• **The task**
Please copy out every line in the entries that includes the word "agent".

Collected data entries

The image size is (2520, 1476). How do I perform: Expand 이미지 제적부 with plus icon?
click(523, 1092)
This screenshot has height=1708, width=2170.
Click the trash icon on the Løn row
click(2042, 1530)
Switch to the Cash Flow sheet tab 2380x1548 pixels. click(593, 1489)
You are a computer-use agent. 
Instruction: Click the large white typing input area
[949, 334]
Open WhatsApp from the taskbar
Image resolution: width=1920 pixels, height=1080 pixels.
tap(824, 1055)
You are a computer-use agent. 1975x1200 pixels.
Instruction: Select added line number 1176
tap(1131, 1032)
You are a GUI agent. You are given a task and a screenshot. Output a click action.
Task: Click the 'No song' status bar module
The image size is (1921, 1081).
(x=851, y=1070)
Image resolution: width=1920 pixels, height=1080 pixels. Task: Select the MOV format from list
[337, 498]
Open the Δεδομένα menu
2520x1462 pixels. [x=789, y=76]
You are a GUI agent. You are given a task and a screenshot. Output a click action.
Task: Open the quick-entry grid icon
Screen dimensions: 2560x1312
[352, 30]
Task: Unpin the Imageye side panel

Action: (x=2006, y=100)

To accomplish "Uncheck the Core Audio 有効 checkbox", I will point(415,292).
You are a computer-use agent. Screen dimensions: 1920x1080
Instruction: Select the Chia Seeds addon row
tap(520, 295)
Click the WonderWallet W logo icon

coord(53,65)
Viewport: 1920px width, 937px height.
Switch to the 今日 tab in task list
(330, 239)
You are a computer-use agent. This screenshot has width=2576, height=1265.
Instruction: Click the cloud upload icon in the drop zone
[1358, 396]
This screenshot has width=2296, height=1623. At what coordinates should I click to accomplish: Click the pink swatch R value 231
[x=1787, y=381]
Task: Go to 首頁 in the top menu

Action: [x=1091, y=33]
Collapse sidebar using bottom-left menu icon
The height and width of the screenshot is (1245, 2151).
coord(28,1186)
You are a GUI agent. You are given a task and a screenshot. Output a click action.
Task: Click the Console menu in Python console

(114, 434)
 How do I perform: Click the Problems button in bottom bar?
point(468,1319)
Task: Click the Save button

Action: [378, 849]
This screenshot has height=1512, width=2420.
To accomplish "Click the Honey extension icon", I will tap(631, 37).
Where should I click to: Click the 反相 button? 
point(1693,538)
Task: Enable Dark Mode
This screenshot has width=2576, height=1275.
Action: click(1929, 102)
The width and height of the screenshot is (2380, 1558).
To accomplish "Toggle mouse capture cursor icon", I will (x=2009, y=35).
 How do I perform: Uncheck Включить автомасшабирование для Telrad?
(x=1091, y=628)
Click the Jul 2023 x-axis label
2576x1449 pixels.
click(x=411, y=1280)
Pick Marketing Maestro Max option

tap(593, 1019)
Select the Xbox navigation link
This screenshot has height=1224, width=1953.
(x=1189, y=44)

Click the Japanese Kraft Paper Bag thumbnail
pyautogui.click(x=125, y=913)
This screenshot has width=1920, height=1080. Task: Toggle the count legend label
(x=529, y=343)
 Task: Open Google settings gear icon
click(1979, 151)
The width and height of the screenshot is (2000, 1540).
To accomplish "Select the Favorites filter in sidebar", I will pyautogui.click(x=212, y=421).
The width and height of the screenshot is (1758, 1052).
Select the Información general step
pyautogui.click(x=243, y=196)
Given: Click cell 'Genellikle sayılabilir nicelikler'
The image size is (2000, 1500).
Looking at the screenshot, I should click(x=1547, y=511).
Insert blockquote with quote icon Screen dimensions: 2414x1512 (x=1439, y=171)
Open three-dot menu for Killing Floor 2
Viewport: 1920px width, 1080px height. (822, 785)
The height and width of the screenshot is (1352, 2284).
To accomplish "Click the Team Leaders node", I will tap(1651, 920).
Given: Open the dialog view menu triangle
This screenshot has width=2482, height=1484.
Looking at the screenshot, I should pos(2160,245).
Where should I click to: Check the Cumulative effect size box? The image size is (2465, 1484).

• **Task solution**
You are a computer-use agent. 
You are a computer-use agent. 1975x1200 pixels.
You are a GUI agent. You are given a task and a screenshot. Output a click action.
You are a GUI agent. You are given a task and a screenshot. Output a click action.
You are a computer-use agent. Screen dimensions: 1920x1080
You are a computer-use agent. This screenshot has width=2576, height=1265.
You are a GUI agent. You are given a task and a screenshot. Output a click action.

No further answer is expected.